On display in the Kniznick Gallery of the Brandeis Women’s Studies Research Center, Akiyama’s sculptures combine human figures with animals and landscapes, echoed by her prints, which show a variety of birds flying, as if migrating. 

The works in the show were drawn from 13 years of Akiyama’s career, highlighting her exploration of different sculpting styles and her own identity. A constant throughout her artwork is her pairing of animals and landscapes with internal, meditative figures.

“A lot of my work is about me … trying to understand that internal space,” Akiyama said when asked about the presence of her figures in her artwork. “The way I’m trying to find my answers is by looking at nature and the natural world.”

In “Long Hand Poem,” her appreciation of nature focuses specifically on birds. Since her early works, Akiyama explained in the lecture, she has seen birds as powerful symbolic tools, able to present the ambiguous symbolism she loves to weave throughout her artwork. Using the example of owls, she explained that the bird carries both the positive connotation of wisdom for Western cultures as well as negative connotations for cultures that distrust and fear the bird. Ancient Christians, for example, believed them to be bad omens. 

“I like this idea that it could be a good thing, it could be bad,” she said, “but there’s ambiguity to how you can read it.”

Through her lecture, Akiyama also gave listeners insight into the diverse historical and cultural influences behind her work. Her figures’ poses, she explained, are heavily influenced by “sculptural traditions with religious or spiritual roots,” such as medieval Christian depictions of saints and Egyptian funerary statues. The rigidity of her figures and their symbolic gestures are a result of her interest in that artwork, especially the “small little gestures” found in Egyptian sculptures.

Two relief carvings in the exhibition take these historical influences further, combining the styles of Renaissance relief carvings with those of Chinese and Japanese landscape paintings. In other works, Akiyama’s approach to her technique and her artwork’s content was influenced by everyone from medieval German artists to 20th century artists like Marisol Escobar.

In “Between Dream and Memory” (2004), a sculpture of a girl stoically holding a heron in her arms, Akiyama’s Japanese heritage fused personal experience and artistic inspiration. 

Discussing her motivation for creating the piece, Akiyama explained that she was inspired by a Pablo Picasso sculpture, “Man with a Lamb” (1943 to 1944), in which a man calmly holds a massive lamb in his arms. Searching for an animal for her own sculpture that would have the same unwieldy quality but with personal significance, Akiyama considered a crane, “a very ubiquitous symbol in Japan.” However, she explained, “I wanted to find an American version of that symbol,” which became the heron she saw every week while jogging along a river.

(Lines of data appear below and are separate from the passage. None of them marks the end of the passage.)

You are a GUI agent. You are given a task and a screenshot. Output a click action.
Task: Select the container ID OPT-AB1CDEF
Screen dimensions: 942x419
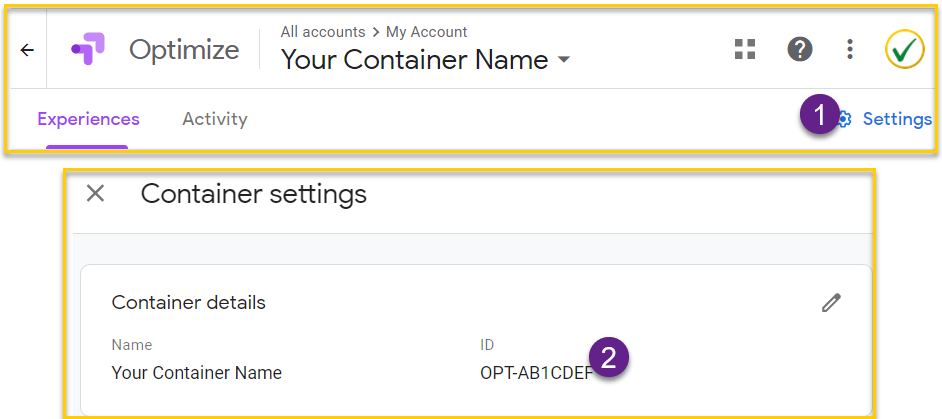pos(536,373)
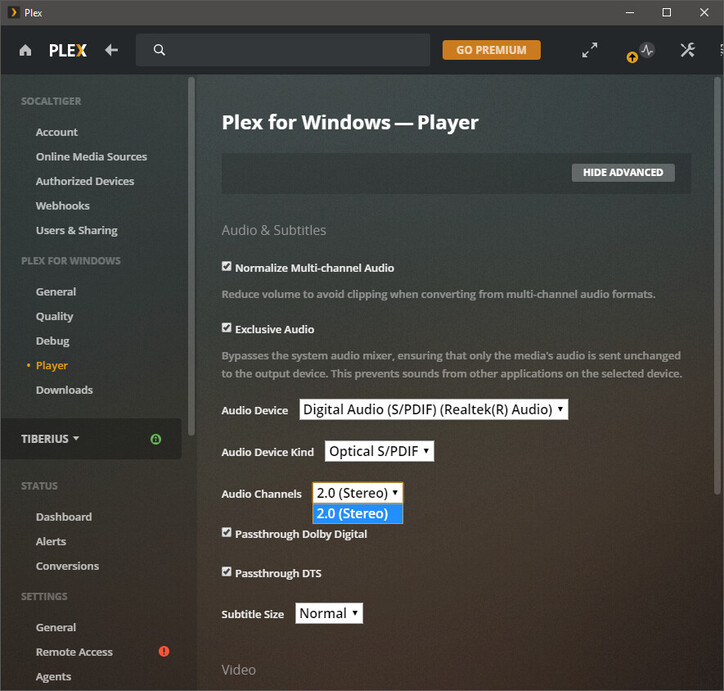The width and height of the screenshot is (724, 691).
Task: Click the left sidebar scrollbar
Action: [x=191, y=256]
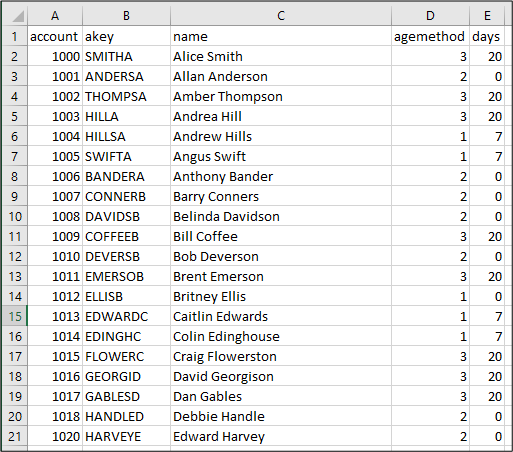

Drawing on the installation styles of modern artists like Kiki Smith, Akiyama chose to break from her sculpture roots and explore her passion for drawing in “Long Hand Poem.” Using the University Print Studio, she made woodblock prints of migrating birds to attach to the walls framing the three-dimensional works. What she originally intended to be a massive swarm of birds became a sparse scattering of birds when the exhibition was finally put together, a change indicative of Akiyama’s artistic process.

“I would call myself a flailer,” Akiyama said when asked about her process. “I think that’s how artists work — you start with a seed of an idea, but the whole joy of being an artist is trying different roots or experimenting with different ideas.”

Akiyama also showed evolution in her style, experimenting with resin and gold leaf between “On Finding Home” (2013) and “Origins” (2014). 

She has also started to play with more visible carving marks, the effect height and scale have on a piece’s presence, the ideas of weight and lightness and the interplay between two- and three-dimensional images. 

Additionally, she explained that she has stopped pressuring herself to only create pieces destined for exhibits and shows, and has grown conformable making smaller experimental works. For example,  “Mountain Studies” (2017) began as experiments that Akiyama then decided to include in the final show.

“Long Hand Poem” will be open at the Kniznick Gallery through Oct. 27.


– Editor's note: A previous version of this article incorrectly reported the title of the exhibition as "Long Hand Poetry," whereas the actual exhibition is titled "Long Hand Poem."